Je pense à cette strophe de L'Art poétique de Verlaine, en vers de neuf syllabes ("préfère l'impair") - qui se contredit elle-même, parce que l'effet de signifiant-roi (l'emploi de la rime) vient y défier le signifié (à bas les rimes) :
"O qui dira les torts de la rime ?
Quel enfant sourd ou quel nègre fou
Nous a forgé ce bijou d'un sou
Qui sonne creux et faux sous la lime ?"
L'image de la "lime", tirée par les cheveux mais fraîche et inattendue, stimulante, vient bien sûr de la nécessité de trouver une rime avec le mot-clé.
Mais elle fait sens toutefois. Car Verlaine, lui, a toujours tenu à rimer, et à rimer bien. Il a résisté au "vers libre", non rimé, qui se pointait en France, notamment chez Rimbaud. Ici, cependant, cette strophe étrange s'arrange pour placer dans les vers deux et trois la sonorité "ou" (je renvoie aussi ceux que ça intéresse aux essais de vers mesurés non rimés dans la poésie française du XVIe siècle ; tout cela, mes amis, est dans Internet, à votre portée).
Au passage, il ne faut pas tenir pour raciste le mot "nègre", à l'époque employé comme aujourd'hui en France le mot "noir" (Baudelaire, dans son sublime poème Le Cygne, s'émeut sur "la négresse, amaigrie et phtisique" qu'il voit à Paris, par un jour triste de brouillard). C'est pourquoi il est ridicule d'avoir modifié, comme je l'apprends par un autre blog, le poème de Verlaine, et d'avoir fait imprimer récemment, sur un livre de classe : "Quel enfant sourd ou quel enfant fou". Quelle idiotie ! C'était justement la place toute trouvée pour historiciser le mot "nègre". Historiciser le signifiant est un des moyens pour éviter de dire ou de faire comprendre n'importe quoi. On pouvait aussi, si l'on voulait (ce qui se comprend) ne pas choquer certaines sensibilités, écarter le poème du manuel.
J'AIME CE VISAGE
Après les événements au siège de Charlie Hebdo dont tout le monde parle, et qui sont terrifiants, j'apporte ma petite contribution en faisant figurer pour une fois, au lieu d'une image de film, une photographie trouvée sur Internet. J'aime le visage de cette Australienne de confession musulmane, dont je reproduis le portrait, car je pense qu'il faut saluer et valoriser le mouvement généreux et parfois plus courageux qu'on ne pense, du "Not in my name", qui est devenu en Québec et en France "Pas en mon nom".

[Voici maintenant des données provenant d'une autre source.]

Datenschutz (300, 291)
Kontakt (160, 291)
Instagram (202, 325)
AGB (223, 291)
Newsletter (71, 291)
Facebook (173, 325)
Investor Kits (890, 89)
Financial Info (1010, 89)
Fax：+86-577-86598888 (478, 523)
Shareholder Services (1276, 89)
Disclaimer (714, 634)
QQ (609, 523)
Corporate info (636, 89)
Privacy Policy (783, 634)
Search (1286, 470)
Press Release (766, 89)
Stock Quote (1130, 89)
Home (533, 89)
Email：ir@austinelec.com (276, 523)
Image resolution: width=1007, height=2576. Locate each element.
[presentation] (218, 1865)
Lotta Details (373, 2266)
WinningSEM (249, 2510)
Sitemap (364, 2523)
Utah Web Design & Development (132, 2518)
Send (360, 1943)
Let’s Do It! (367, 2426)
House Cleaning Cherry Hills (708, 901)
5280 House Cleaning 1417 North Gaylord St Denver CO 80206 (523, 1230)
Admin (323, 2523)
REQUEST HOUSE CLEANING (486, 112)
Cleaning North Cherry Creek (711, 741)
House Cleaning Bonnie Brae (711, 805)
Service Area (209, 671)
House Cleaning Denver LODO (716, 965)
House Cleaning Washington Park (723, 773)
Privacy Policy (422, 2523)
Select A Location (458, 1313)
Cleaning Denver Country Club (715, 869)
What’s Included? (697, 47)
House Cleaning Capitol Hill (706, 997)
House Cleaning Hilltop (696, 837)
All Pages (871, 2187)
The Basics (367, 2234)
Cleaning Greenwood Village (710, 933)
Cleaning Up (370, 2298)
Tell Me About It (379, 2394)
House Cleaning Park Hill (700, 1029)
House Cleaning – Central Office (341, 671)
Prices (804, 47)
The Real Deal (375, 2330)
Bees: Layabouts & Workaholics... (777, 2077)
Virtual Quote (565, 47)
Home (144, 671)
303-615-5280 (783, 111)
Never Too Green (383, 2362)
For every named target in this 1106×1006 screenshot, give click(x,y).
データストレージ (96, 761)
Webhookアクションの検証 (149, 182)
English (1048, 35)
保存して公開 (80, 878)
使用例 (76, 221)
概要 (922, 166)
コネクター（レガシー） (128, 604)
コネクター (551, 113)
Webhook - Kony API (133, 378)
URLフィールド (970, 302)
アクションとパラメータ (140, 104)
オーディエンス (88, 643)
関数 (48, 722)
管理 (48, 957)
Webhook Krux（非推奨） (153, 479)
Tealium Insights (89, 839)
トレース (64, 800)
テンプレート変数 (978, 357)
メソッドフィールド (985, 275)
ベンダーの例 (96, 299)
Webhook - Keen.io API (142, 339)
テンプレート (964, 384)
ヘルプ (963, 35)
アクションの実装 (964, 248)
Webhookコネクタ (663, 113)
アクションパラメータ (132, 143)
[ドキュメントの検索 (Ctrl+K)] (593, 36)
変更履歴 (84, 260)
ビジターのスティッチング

Je l'ai montrée, cette image d'une femme, dans une soirée internationale du Wissenschaftskolleg, où tous les continents étaient représentés. On en a discuté, plusieurs l'ont aimée, et seule une amie française s'est dite gênée parce qu'elle voit une "femme voilée". Mais pourquoi ne le serait-elle pas ? Pourquoi lui faudrait-il ôter ce qu'elle a coutume de porter sur la tête pour faire entendre ce qu'elle dit ? Peut-être même est-elle heurtée et gênée par des caricatures du Prophète qui la blessent ; c'est son droit, et nous n'avons pas à sonder sa conscience. L'essentiel est ce qu'elle donne à lire et ce sur quoi elle s'engage, à visage découvert.